======== Given records
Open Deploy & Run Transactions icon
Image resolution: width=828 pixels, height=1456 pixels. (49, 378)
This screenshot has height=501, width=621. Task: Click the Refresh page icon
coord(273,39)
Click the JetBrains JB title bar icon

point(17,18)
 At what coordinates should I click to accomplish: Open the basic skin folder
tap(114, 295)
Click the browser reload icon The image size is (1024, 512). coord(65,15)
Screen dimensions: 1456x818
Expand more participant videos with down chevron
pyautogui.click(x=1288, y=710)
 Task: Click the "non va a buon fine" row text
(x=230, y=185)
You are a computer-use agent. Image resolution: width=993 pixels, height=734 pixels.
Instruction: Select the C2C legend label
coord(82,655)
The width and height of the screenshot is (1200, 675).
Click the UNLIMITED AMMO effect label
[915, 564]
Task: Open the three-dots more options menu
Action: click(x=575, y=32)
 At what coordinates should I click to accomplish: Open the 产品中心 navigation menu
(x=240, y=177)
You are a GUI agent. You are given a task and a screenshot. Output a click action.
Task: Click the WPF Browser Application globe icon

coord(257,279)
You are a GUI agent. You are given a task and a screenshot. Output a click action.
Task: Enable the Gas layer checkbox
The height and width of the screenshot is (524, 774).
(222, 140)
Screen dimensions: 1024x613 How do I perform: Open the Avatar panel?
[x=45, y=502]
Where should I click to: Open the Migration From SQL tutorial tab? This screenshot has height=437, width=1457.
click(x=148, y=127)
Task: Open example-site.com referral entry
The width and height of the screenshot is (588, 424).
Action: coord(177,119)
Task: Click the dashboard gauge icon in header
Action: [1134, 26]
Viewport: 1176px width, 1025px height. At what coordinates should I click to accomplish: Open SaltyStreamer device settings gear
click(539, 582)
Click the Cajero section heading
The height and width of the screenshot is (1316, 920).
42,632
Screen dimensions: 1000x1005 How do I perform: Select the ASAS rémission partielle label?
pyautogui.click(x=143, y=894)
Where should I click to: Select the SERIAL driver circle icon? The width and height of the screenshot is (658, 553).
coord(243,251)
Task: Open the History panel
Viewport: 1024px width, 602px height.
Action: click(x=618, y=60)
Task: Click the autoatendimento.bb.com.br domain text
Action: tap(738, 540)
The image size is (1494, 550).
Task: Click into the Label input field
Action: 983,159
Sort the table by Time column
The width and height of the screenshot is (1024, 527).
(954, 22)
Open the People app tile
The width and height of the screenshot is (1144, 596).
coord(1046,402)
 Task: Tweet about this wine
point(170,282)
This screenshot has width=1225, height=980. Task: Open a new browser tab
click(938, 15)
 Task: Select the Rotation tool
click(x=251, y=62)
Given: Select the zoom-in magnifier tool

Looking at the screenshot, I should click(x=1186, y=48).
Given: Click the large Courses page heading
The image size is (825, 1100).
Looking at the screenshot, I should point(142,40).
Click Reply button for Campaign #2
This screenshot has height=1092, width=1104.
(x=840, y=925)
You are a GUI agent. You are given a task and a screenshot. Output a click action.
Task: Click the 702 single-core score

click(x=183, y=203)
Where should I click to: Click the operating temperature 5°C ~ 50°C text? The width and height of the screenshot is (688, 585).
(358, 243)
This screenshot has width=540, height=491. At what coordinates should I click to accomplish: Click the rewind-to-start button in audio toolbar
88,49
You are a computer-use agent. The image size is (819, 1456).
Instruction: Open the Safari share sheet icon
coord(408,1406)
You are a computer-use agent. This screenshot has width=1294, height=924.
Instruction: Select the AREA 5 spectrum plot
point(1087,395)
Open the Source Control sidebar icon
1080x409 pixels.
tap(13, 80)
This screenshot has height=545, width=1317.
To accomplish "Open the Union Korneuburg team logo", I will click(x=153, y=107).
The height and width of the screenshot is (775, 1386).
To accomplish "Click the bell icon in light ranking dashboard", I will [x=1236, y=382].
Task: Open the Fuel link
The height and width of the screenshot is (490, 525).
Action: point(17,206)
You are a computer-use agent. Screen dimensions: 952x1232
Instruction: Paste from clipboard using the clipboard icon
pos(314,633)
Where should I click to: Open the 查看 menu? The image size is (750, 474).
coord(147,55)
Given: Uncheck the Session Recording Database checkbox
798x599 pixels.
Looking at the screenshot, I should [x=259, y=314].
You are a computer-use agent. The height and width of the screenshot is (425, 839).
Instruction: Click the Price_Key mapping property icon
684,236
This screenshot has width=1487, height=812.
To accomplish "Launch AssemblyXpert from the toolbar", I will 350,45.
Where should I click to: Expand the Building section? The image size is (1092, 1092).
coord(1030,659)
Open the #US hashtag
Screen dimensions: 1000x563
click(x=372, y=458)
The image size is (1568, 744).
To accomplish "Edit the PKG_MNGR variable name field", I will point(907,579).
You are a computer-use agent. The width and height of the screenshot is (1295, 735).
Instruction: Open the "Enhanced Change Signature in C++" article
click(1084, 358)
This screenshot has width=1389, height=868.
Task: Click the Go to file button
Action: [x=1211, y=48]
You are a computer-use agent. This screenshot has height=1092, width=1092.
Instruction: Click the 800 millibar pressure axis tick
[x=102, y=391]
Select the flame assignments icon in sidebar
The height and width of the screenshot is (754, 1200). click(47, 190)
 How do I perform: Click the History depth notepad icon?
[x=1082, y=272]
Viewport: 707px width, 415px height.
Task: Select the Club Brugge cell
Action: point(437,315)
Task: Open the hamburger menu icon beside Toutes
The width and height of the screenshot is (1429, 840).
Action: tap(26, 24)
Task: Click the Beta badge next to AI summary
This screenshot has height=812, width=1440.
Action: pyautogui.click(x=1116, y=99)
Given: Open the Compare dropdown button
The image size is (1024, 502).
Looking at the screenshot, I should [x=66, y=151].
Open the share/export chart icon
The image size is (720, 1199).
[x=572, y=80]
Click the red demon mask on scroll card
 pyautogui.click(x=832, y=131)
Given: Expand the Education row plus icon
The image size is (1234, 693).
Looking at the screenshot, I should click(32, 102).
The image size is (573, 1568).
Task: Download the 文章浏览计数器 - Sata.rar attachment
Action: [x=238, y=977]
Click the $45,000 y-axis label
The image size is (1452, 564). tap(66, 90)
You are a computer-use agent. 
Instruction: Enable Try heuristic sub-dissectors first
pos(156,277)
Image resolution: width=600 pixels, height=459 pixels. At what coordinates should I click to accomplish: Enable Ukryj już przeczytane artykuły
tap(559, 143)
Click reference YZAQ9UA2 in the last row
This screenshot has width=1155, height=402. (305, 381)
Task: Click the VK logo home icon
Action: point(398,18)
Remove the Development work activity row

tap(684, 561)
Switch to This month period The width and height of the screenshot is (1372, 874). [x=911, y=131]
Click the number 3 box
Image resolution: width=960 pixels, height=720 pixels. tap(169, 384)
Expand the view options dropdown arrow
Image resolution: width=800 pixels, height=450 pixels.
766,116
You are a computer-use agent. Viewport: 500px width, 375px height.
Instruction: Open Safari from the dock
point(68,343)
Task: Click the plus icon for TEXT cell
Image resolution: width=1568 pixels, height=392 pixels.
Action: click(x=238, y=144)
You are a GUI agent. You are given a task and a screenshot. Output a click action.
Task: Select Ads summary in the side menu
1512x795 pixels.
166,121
================
Exercise details:
Transcribe each line of the data exactly, skipping none.

Output of the exercise:
Open Deploy & Run Transactions icon
Image resolution: width=828 pixels, height=1456 pixels. (49, 378)
This screenshot has height=501, width=621. Task: Click the Refresh page icon
coord(273,39)
Click the JetBrains JB title bar icon

point(17,18)
 At what coordinates should I click to accomplish: Open the basic skin folder
tap(114, 295)
Click the browser reload icon The image size is (1024, 512). coord(65,15)
Screen dimensions: 1456x818
Expand more participant videos with down chevron
pyautogui.click(x=1288, y=710)
 Task: Click the "non va a buon fine" row text
(x=230, y=185)
You are a computer-use agent. Image resolution: width=993 pixels, height=734 pixels.
Instruction: Select the C2C legend label
coord(82,655)
The width and height of the screenshot is (1200, 675).
Click the UNLIMITED AMMO effect label
[915, 564]
Task: Open the three-dots more options menu
Action: click(x=575, y=32)
 At what coordinates should I click to accomplish: Open the 产品中心 navigation menu
(x=240, y=177)
You are a GUI agent. You are given a task and a screenshot. Output a click action.
Task: Click the WPF Browser Application globe icon

coord(257,279)
You are a GUI agent. You are given a task and a screenshot. Output a click action.
Task: Enable the Gas layer checkbox
The height and width of the screenshot is (524, 774).
(222, 140)
Screen dimensions: 1024x613 How do I perform: Open the Avatar panel?
[x=45, y=502]
Where should I click to: Open the Migration From SQL tutorial tab? This screenshot has height=437, width=1457.
click(x=148, y=127)
Task: Open example-site.com referral entry
The width and height of the screenshot is (588, 424).
Action: coord(177,119)
Task: Click the dashboard gauge icon in header
Action: [1134, 26]
Viewport: 1176px width, 1025px height. At what coordinates should I click to accomplish: Open SaltyStreamer device settings gear
click(539, 582)
Click the Cajero section heading
The height and width of the screenshot is (1316, 920).
42,632
Screen dimensions: 1000x1005 How do I perform: Select the ASAS rémission partielle label?
pyautogui.click(x=143, y=894)
Where should I click to: Select the SERIAL driver circle icon? The width and height of the screenshot is (658, 553).
coord(243,251)
Task: Open the History panel
Viewport: 1024px width, 602px height.
Action: click(x=618, y=60)
Task: Click the autoatendimento.bb.com.br domain text
Action: tap(738, 540)
The image size is (1494, 550).
Task: Click into the Label input field
Action: 983,159
Sort the table by Time column
The width and height of the screenshot is (1024, 527).
(954, 22)
Open the People app tile
The width and height of the screenshot is (1144, 596).
coord(1046,402)
 Task: Tweet about this wine
point(170,282)
This screenshot has width=1225, height=980. Task: Open a new browser tab
click(938, 15)
 Task: Select the Rotation tool
click(x=251, y=62)
Given: Select the zoom-in magnifier tool

Looking at the screenshot, I should click(x=1186, y=48).
Given: Click the large Courses page heading
The image size is (825, 1100).
Looking at the screenshot, I should point(142,40).
Click Reply button for Campaign #2
This screenshot has height=1092, width=1104.
(x=840, y=925)
You are a GUI agent. You are given a task and a screenshot. Output a click action.
Task: Click the 702 single-core score

click(x=183, y=203)
Where should I click to: Click the operating temperature 5°C ~ 50°C text? The width and height of the screenshot is (688, 585).
(358, 243)
This screenshot has width=540, height=491. At what coordinates should I click to accomplish: Click the rewind-to-start button in audio toolbar
88,49
You are a computer-use agent. The image size is (819, 1456).
Instruction: Open the Safari share sheet icon
coord(408,1406)
You are a computer-use agent. This screenshot has width=1294, height=924.
Instruction: Select the AREA 5 spectrum plot
point(1087,395)
Open the Source Control sidebar icon
1080x409 pixels.
tap(13, 80)
This screenshot has height=545, width=1317.
To accomplish "Open the Union Korneuburg team logo", I will click(x=153, y=107).
The height and width of the screenshot is (775, 1386).
To accomplish "Click the bell icon in light ranking dashboard", I will [x=1236, y=382].
Task: Open the Fuel link
The height and width of the screenshot is (490, 525).
Action: point(17,206)
You are a computer-use agent. Screen dimensions: 952x1232
Instruction: Paste from clipboard using the clipboard icon
pos(314,633)
Where should I click to: Open the 查看 menu? The image size is (750, 474).
coord(147,55)
Given: Uncheck the Session Recording Database checkbox
798x599 pixels.
Looking at the screenshot, I should [x=259, y=314].
You are a computer-use agent. The height and width of the screenshot is (425, 839).
Instruction: Click the Price_Key mapping property icon
684,236
This screenshot has width=1487, height=812.
To accomplish "Launch AssemblyXpert from the toolbar", I will 350,45.
Where should I click to: Expand the Building section? The image size is (1092, 1092).
coord(1030,659)
Open the #US hashtag
Screen dimensions: 1000x563
click(x=372, y=458)
The image size is (1568, 744).
To accomplish "Edit the PKG_MNGR variable name field", I will point(907,579).
You are a computer-use agent. The width and height of the screenshot is (1295, 735).
Instruction: Open the "Enhanced Change Signature in C++" article
click(1084, 358)
This screenshot has width=1389, height=868.
Task: Click the Go to file button
Action: [x=1211, y=48]
You are a computer-use agent. This screenshot has height=1092, width=1092.
Instruction: Click the 800 millibar pressure axis tick
[x=102, y=391]
Select the flame assignments icon in sidebar
The height and width of the screenshot is (754, 1200). click(47, 190)
 How do I perform: Click the History depth notepad icon?
[x=1082, y=272]
Viewport: 707px width, 415px height.
Task: Select the Club Brugge cell
Action: point(437,315)
Task: Open the hamburger menu icon beside Toutes
The width and height of the screenshot is (1429, 840).
Action: tap(26, 24)
Task: Click the Beta badge next to AI summary
This screenshot has height=812, width=1440.
Action: pyautogui.click(x=1116, y=99)
Given: Open the Compare dropdown button
The image size is (1024, 502).
Looking at the screenshot, I should [x=66, y=151].
Open the share/export chart icon
The image size is (720, 1199).
[x=572, y=80]
Click the red demon mask on scroll card
 pyautogui.click(x=832, y=131)
Given: Expand the Education row plus icon
The image size is (1234, 693).
Looking at the screenshot, I should click(32, 102).
The image size is (573, 1568).
Task: Download the 文章浏览计数器 - Sata.rar attachment
Action: [x=238, y=977]
Click the $45,000 y-axis label
The image size is (1452, 564). tap(66, 90)
You are a computer-use agent. 
Instruction: Enable Try heuristic sub-dissectors first
pos(156,277)
Image resolution: width=600 pixels, height=459 pixels. At what coordinates should I click to accomplish: Enable Ukryj już przeczytane artykuły
tap(559, 143)
Click reference YZAQ9UA2 in the last row
This screenshot has width=1155, height=402. (305, 381)
Task: Click the VK logo home icon
Action: point(398,18)
Remove the Development work activity row

tap(684, 561)
Switch to This month period The width and height of the screenshot is (1372, 874). [x=911, y=131]
Click the number 3 box
Image resolution: width=960 pixels, height=720 pixels. tap(169, 384)
Expand the view options dropdown arrow
Image resolution: width=800 pixels, height=450 pixels.
766,116
You are a computer-use agent. Viewport: 500px width, 375px height.
Instruction: Open Safari from the dock
point(68,343)
Task: Click the plus icon for TEXT cell
Image resolution: width=1568 pixels, height=392 pixels.
Action: click(x=238, y=144)
You are a GUI agent. You are given a task and a screenshot. Output a click action.
Task: Select Ads summary in the side menu
1512x795 pixels.
166,121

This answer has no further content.